**Passage shown**
* * * * * * *

United States, Department of the Navy, Commander, Navy Region Southeast, Jacksonville, Florida (Activity/Petitioner) and American Federation of Government Employees, AFL-CIO and American Federation of Government Employees, Local 2010, AFL-CIO and American Federation of Government Employees, Local 2298, AFL-CIO and American Federation of Government Employees, Local 1380, AFL-CIO and American Federation of Government Employees, Local 2053, AFL-CIO and American Federation of Government Employees, Local 696, AFL-CIO and American Federation of Government Employees, Local 1845, AFL-CIO and American Federation of Government Employees, Local 1566, AFL-CIO and American Federation of Government Employees, Local 2244, AFL-CIO and American Federation of Government Employees, Local 2172, AFL-CIO (Incumbent Exclusive Representatives/Labor Organizations)

[ v62 p11 ]

62 FLRA No. 5

UNITED STATES
DEPARTMENT OF THE NAVY
COMMANDER, NAVY REGION SOUTHEAST
JACKSONVILLE, FLORIDA
(Activity/Petitioner)

and

AMERICAN FEDERATION
OF GOVERNMENT EMPLOYEES
AFL-CIO

and

AMERICAN FEDERATION
OF GOVERNMENT EMPLOYEES
LOCAL 2010, AFL-CIO

and

AMERICAN FEDERATION
OF GOVERNMENT EMPLOYEES
LOCAL 2298, AFL-CIO

and

AMERICAN FEDERATION
OF GOVERNMENT EMPLOYEES
LOCAL 1380, AFL-CIO

and

AMERICAN FEDERATION
OF GOVERNMENT EMPLOYEES
LOCAL 2053, AFL-CIO

and

AMERICAN FEDERATION
OF GOVERNMENT EMPLOYEES
LOCAL 696, AFL-CIO

and

AMERICAN FEDERATION
OF GOVERNMENT EMPLOYEES
LOCAL 1845, AFL-CIO

and

AMERICAN FEDERATION
OF GOVERNMENT EMPLOYEES
LOCAL 1566, AFL-CIO

and

AMERICAN FEDERATION
OF GOVERNMENT EMPLOYEES
LOCAL 2244, AFL-CIO

and

AMERICAN FEDERATION
OF GOVERNMENT EMPLOYEES
LOCAL 2172, AFL-CIO

and

AMERICAN FEDERATION
OF GOVERNMENT EMPLOYEES
LOCAL 2113, AFL-CIO
(Incumbent Exclusive
Representatives/Labor Organizations)

* * * * * * *

**Tasks for this exercise**
**A.** In the case caption, rewrite the stretch from "United States, Department" through "Exclusive Representatives/Labor Organizations)", putting "Pensacola" in place of "Jacksonville".
**B.** Pick up the Navy labor case caption after its final line and carry it forward.

**Data section**
* * * * * * *

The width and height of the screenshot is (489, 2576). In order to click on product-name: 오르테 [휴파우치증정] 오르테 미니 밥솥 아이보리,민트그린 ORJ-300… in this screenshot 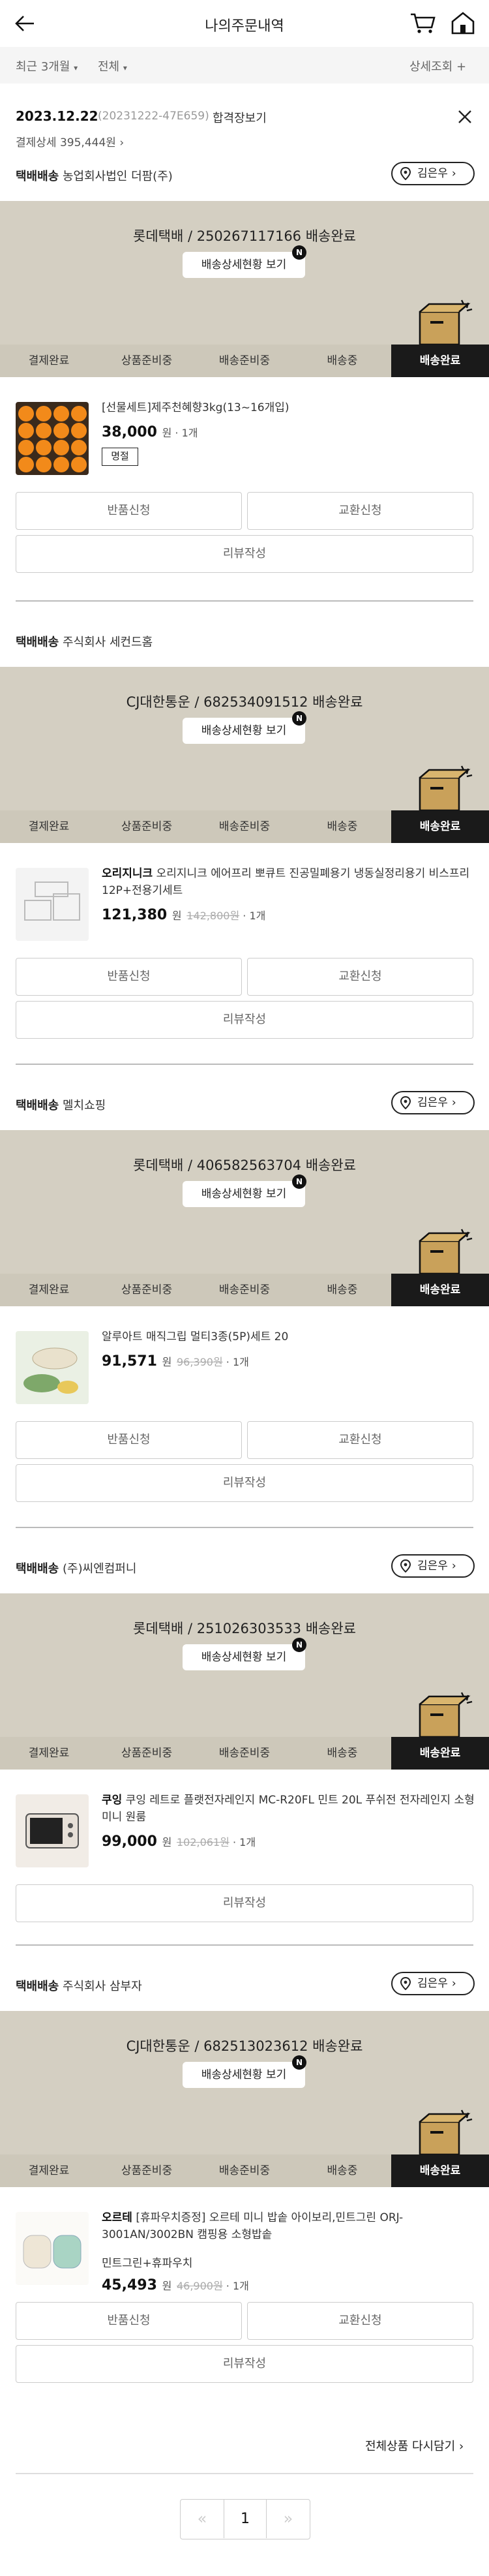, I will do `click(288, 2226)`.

* * * * * * *

**Responses for each task**
**A.**
United States, Department of the Navy, Commander, Navy Region Southeast, Pensacola, Florida (Activity/Petitioner) and American Federation of Government Employees, AFL-CIO and American Federation of Government Employees, Local 2010, AFL-CIO and American Federation of Government Employees, Local 2298, AFL-CIO and American Federation of Government Employees, Local 1380, AFL-CIO and American Federation of Government Employees, Local 2053, AFL-CIO and American Federation of Government Employees, Local 696, AFL-CIO and American Federation of Government Employees, Local 1845, AFL-CIO and American Federation of Government Employees, Local 1566, AFL-CIO and American Federation of Government Employees, Local 2244, AFL-CIO and American Federation of Government Employees, Local 2172, AFL-CIO (Incumbent Exclusive Representatives/Labor Organizations)

**B.**
AT-RP-06-0020

_____

ORDER
DENYING APPLICATION FOR REVIEW

February 2, 2007

_____

Before the Authority: Dale Cabaniss, Chairman and
Wayne C. Beyer, Member

I.     Statement of the Case

      This case is before the Authority on an application for review filed by the American Federation of Government Employees (AFGE), Local 1380 (Local 1380)  [n1]  of the Regional Director's (RD) Decision and Order Granting Petition to Consolidate Units. The Agency filed an opposition.

      An amended petition filed by Department of the Navy, Commander Navy Region Southeast, Jacksonville, Florida (CNRSE) sought the consolidation of several bargaining units of CNRSE employees which are represented by AFGE. Based upon a stipulated record, the RD found that the petitioned for consolidated unit constituted an appropriate unit under § 7112(a) of the Federal Service Labor-Management Relations Statute (Statute). The application for review contends that the RD's decision raises an issue for which there is an absence of Authority precedent and is based on factual error. [ v62 p12 ]

      For the reasons discussed below, we deny the application for review.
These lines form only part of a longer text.